Texte


                                                                            « A chaque moi son objet ; à chaque sur-moi son abject »
                                                                                                                                             Julia  Kristeva


Je m'intéresse au côté noir qu'il y a en tout un chacun, le côté obscur ou abject, à la mélancolie qui nous habite. Mon œuvre est une recherche vers le soi intérieur, celui que j'identifie avec l'abjection «le  moi », mais il est aussi nécessaire de comprendre le soi extérieur, celui de la morale collective « l'autre ». Profondément admirateur des peintures noires de Goya pleine de « choses terribles et déjantées qu’on n’avait jamais imaginées», et de la peinture contemporaine allemande représentée par les artistes Jörg Immendorff, Anselm Kiefer ou encore Daniel Richter et Jonas Burgert.

Mon intérêt dans l'art s’oriente davantage vers la narrativité que la conceptualisation de l’objet artistique. L’essentiel réside dans le dialogue, la communication, l’œuvre doit être le reflet sincère de l'artiste, car peindre c’est surtout être sincère avec soi même.

J’utilise parfois dans mon travail des icônes artistiques contemporaines, pour faire référence à la théâtralité de l'art d'aujourd'hui. Ces icônes transfèrent aux tableaux un sens plus ironique, plus métaphorique, plus allégorique, en contrastant avec la noirceur qui domine le tableau, l’icône devient symbole et l’œuvre marchandise.
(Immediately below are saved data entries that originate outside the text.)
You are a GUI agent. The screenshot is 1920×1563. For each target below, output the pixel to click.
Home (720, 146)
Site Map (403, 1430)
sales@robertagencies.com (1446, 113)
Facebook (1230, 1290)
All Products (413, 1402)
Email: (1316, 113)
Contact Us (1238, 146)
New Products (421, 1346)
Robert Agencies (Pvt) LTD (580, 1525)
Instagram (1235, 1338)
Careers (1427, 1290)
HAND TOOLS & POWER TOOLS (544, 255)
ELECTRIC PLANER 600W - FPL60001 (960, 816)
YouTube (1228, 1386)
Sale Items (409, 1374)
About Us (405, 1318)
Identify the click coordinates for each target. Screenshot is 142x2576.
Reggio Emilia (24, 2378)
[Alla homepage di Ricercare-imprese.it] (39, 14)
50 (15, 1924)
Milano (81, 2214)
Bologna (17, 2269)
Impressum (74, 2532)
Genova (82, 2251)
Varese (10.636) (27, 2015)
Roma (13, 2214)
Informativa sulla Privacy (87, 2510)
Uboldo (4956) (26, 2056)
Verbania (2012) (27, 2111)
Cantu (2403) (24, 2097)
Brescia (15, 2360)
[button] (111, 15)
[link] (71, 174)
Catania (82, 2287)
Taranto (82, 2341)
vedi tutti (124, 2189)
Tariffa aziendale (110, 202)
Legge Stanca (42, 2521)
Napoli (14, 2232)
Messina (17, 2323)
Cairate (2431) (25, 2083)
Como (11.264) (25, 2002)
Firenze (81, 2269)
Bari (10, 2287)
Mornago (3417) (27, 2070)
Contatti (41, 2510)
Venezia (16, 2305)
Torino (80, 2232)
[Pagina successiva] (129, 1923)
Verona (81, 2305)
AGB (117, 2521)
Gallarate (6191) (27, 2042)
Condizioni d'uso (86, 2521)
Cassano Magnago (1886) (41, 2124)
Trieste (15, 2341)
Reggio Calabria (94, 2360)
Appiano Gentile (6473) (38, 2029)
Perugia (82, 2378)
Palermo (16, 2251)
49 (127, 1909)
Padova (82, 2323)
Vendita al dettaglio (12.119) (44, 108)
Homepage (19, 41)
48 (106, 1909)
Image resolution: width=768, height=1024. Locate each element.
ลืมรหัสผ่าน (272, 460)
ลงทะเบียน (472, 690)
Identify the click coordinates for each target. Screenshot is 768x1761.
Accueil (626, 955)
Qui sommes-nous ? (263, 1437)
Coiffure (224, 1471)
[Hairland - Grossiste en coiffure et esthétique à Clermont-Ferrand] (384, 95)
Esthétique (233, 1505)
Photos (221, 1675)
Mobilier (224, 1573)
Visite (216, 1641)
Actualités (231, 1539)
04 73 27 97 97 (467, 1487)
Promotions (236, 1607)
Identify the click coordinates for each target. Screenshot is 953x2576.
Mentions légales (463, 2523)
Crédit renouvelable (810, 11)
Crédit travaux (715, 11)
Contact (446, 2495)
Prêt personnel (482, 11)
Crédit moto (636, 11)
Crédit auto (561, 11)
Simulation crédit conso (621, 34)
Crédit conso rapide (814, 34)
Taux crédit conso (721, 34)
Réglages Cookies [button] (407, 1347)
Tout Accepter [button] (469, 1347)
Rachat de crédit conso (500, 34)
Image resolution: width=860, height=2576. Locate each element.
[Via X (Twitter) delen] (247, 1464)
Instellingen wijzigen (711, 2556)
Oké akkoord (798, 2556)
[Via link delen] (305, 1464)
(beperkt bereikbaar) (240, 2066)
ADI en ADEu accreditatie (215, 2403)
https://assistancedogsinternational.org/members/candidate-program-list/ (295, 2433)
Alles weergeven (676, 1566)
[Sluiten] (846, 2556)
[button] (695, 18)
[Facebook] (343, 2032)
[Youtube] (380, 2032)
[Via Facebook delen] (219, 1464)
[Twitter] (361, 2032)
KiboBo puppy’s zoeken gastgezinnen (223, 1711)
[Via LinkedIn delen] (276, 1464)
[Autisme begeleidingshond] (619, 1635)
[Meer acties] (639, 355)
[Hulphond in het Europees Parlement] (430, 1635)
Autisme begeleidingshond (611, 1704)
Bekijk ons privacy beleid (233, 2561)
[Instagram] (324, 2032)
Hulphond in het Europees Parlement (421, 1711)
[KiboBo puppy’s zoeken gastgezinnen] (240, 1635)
Je cherche à représenter dans mes œuvres une atmosphère étrange, comme si d’un rêve il s’agissait, à perturber les valeurs d’une société qui se cache derrière les symboles et les objets kitch que nous les artistes réalisons.

Mon travail est une œuvre à mi-chemin entre l'état liquide, et l'état solide, toujours dans la viscosité, dans l’androgynisme de l’entre-deux, comme quelque chose qui ne trouve pas ça place naturellement et qui a besoin d’être modifié pour se trouver. C'est dans cet interstice, dans cette marge entre un état et l'autre, que l'abject se situe et que mon œuvre prend force, et c'est dans cet espace étroit que je travaille, dans l'entre-deux, dans l’obscurité, comme si mon atelier devenait mon sanctuaire et mon œuvre ma religion, à la recherche du chaman, de l'intermédiaire entre l'homme et son esprit.